◆ Brief A ◆
Decide whether each statement agrees with the forum post about music formats, answering yes or no and quoting the deciding words: (i) The writer believes cassette and 8 track are dead and gone. (ii) The writer found CDs held up better than vinyl under the same neglect. (iii) The writer recorded songs off the radio after calling Philadelphia stations to request them.

◆ Extract ◆
▶

Posted on 10/24/2021 5:01:40 PM PDT by DoodleBob
I have a two inch quad videotape in a storage unit.
A bit different in format I know.
Makes sense. CD really is just digital. Vinyl is analog. If people are willing to go with digital they’ll go with online sources. If they want analog, it is going to be Vinyl. I believe cassette and 8 track are dead and gone.
Yeah, I figured that was how you did it.
I found vinyl LPs and their covers and sleeves to be sufficiently forgiving when it came to the low grade neglect to which I subjected them.
CDs punished me for the same level of neglect.
I’m joking.
That said, for my youth nothing beat these guys...
I used to buy these by the metric ton, and my first album play was to make a tape of the album, and put the album away...until the tape deck ate the tape.
I also have hours of radio recordings - some Dr. Demento, especially the Funny Five - that is chiefly a reflection of my poor/cheap youth; I'd call WMMR or WYSP in Philadelphia, request a song I couldn't afford to buy, and keep the boom box on record until I snagged my song.
As I wrote recently, in the interest of promoting commerce AND good music, I'd recommend you skip on over to Bandcamp. It is a very innovative and DIY platform whereby musicians and labels can release content directly to the world. It has a search and listen function where you can decide ahead of time if you like it, and purchasing is very simple.
It's digital, but many of the artists have vinyl. I have no ownership interest in this platform nor to I derive any money from promoting it...other than I want music to grow and thrive, and not die under the weight of vapid new pop and lethargic old people. Good luck.

◀

◆ Brief B ◆
Scale the part of the records that opens with the line containing "Where should I" and runs through the end of the records, including both ends. Repeat those lines with the requests included, and multiply every coordinate in the answers by 2.05, rounding to whole numbers with halves up; leave the pictures out.

◆ Provided records ◆
▶

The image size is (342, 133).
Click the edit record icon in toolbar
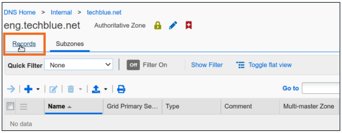pos(54,89)
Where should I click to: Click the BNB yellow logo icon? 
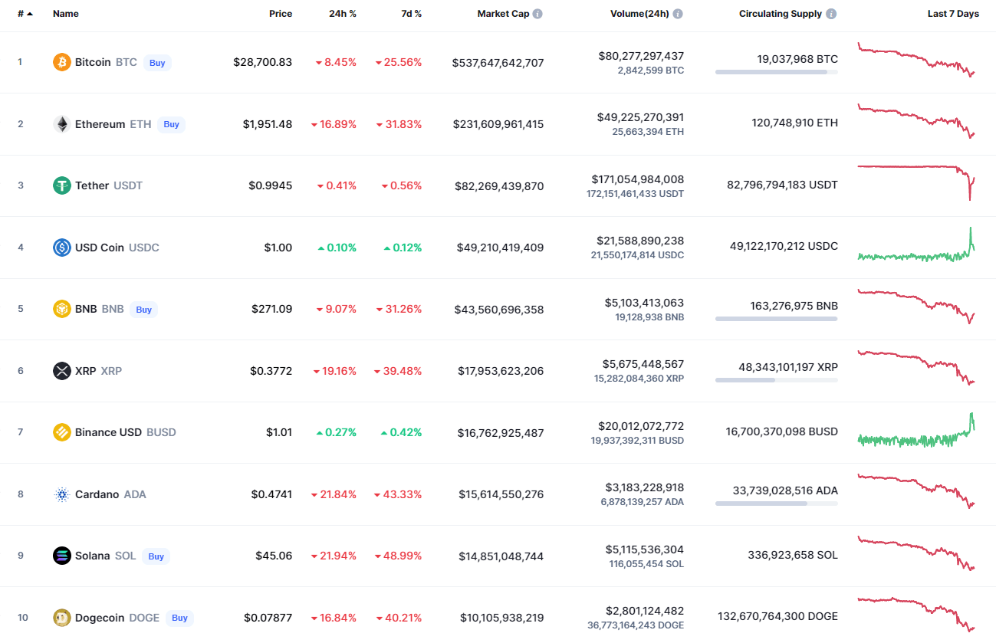62,309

◀

◆ Full output A ◆
(i) Yes: "I believe cassette and 8 track are dead and gone."
(ii) No: "CDs punished me for the same level of neglect."
(iii) Yes: "I'd call WMMR or WYSP in Philadelphia, request a song I couldn't afford to buy, and keep the boom box on record until I snagged my song."

◆ Full output B ◆
Where should I click to: Click the BNB yellow logo icon? 
127,633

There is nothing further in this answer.